Dondakaya/Kovakkai/Ivy Gourd is one of our favorite vegetables. Amma would simply fry Ivy Gourd roundels in some oil and sprinkle salt and red chilli powder. Sometimes it’s the most simplest that tastes great! We are a fan of Amma’s Dondakaya Fry. Over the weekend, when I had some excess chopped Dondakaya, I tried out this pachadi/chutney and it was a huge hit. As it is, can be mixed with rice and ghee with a side of fryums. If diluted little bit, it goes well with South Indian Breakfasts as well.
To make Dondakaya Pachadi | Ivy Gourd Chutney
What I used –
- Dondakaya/Kovakkai/Ivy Gourd, 10-12
- Urad Dal, 2 tbsp
- Chana Dal, 2 tbsp
- Dried Red Chillies, 5-6
- Oil, ½ teaspoon + 1 teaspoon + ½ tsp
- Mustard Seeds, ½ tsp
- Asafoetida, a generous pinch
- Garlic Pods, 4-5
- Curry Leaves, a few
- Tamarind Paste, ½ tsp
- Salt, as required
How I made –
1. In a pan, heat 1 teaspoon of oil. Add chopped Dondakaya or Ivy Gourd. Sprinkle salt required to cook the vegetable and mix well. Cook it on low flame until ¾th done. Let it cool completely.
2. In another pan, heat ½ teaspoon of oil. Add dried red chillies, urad dal, chana dal and peeled garlic pods. Fry on low flame until everything is golden is in color. Let it cool completely.
3. In a mixer jar, add the roasted red chillies mix along with salt required, tamarind paste and a generous pinch of asafoetida. Grind into a smooth powder.
4. Add the fried dondakaya and pulse through until everything is blended.
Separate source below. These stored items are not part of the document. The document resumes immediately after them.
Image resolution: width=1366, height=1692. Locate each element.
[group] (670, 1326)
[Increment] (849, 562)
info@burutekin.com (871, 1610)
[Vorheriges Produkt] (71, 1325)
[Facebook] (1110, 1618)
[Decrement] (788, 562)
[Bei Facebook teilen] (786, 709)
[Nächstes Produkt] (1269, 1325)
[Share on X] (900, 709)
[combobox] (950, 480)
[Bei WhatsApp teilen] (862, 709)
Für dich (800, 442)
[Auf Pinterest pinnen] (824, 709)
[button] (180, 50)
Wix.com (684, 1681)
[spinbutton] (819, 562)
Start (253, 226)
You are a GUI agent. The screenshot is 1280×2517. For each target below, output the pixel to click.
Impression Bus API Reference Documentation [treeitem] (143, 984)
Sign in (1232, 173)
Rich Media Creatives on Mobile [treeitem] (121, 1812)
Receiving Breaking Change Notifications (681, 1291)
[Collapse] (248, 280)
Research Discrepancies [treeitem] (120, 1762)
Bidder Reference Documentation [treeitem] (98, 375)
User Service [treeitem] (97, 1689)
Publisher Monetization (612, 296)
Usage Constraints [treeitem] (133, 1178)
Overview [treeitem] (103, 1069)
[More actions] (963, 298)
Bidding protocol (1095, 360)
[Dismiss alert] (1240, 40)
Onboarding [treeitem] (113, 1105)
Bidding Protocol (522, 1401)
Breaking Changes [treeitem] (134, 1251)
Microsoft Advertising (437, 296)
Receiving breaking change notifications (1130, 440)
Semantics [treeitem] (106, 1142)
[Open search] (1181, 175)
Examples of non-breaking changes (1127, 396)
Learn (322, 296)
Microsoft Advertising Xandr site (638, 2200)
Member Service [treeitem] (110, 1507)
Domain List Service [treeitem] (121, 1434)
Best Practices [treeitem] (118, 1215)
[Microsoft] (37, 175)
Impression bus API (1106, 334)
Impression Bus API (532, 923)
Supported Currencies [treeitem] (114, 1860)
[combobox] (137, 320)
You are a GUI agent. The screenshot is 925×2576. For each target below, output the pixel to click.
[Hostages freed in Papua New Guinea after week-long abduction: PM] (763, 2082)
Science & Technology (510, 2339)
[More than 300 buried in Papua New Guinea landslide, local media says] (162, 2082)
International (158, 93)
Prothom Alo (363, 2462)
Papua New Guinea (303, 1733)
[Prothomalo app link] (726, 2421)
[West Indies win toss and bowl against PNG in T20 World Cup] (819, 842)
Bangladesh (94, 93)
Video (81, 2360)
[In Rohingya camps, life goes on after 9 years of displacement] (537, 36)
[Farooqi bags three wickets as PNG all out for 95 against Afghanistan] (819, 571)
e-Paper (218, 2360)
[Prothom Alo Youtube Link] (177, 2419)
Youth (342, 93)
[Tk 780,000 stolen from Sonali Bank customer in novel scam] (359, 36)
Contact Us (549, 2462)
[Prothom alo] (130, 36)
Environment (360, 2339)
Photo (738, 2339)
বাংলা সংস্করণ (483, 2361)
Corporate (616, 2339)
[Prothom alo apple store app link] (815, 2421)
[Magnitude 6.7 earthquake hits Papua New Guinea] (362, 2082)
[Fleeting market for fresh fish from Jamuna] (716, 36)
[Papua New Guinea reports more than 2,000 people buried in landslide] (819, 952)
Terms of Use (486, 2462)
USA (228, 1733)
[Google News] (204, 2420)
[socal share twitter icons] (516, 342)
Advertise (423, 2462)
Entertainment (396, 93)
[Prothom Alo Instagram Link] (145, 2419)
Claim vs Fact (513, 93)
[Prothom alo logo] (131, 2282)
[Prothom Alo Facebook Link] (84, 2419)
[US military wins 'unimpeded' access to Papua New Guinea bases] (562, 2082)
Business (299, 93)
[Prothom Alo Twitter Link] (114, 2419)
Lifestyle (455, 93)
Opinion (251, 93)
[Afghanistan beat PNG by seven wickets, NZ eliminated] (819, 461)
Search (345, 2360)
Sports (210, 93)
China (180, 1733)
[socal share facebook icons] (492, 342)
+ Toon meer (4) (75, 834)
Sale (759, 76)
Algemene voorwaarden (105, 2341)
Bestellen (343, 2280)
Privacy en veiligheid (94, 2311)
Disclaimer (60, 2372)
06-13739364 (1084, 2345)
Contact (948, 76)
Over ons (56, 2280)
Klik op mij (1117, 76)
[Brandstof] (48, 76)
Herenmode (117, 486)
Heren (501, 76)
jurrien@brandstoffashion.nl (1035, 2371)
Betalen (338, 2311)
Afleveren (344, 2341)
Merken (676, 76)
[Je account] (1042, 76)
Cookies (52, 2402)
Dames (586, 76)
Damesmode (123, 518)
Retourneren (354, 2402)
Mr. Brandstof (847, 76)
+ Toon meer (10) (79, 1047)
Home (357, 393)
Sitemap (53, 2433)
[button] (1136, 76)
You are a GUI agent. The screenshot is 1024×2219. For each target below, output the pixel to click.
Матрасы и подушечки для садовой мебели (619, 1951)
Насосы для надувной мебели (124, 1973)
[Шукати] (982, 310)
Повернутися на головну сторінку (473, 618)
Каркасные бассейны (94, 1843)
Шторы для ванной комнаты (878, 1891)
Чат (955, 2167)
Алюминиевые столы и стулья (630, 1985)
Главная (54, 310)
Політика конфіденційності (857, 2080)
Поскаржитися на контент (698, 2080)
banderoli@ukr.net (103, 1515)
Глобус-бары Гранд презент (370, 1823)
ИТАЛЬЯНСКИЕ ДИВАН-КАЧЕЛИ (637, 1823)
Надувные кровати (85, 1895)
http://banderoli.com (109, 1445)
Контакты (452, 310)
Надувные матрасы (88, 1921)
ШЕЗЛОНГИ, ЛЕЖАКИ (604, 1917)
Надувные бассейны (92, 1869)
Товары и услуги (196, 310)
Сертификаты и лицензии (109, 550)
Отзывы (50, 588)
Remove the chutney onto a bowl. Heat a small pan and add ½ teaspoon of oil. Add mustard seeds and let them splutter. Add washed curry leaves and switch off the heat. Add this tempering to the prepared chutney.
5. Serve with hot rice and ghee/clarified butter.
- While choosing the ivy gourd, make sure they are firm and on cutting they should be pale green and not orangish.
- If you have time, cut the ivy gourd into thin rounds – would be easy to cook. Alternatively, you can chop them up vertically as well.
- Slow cooking the ivy gourd is essential – otherwise, they may burn.
- A pinch of jaggery can be added for a slight sweet taste. Skip asafoetida in that case.
- Adjust the quantity of red chillies as per spiciness required.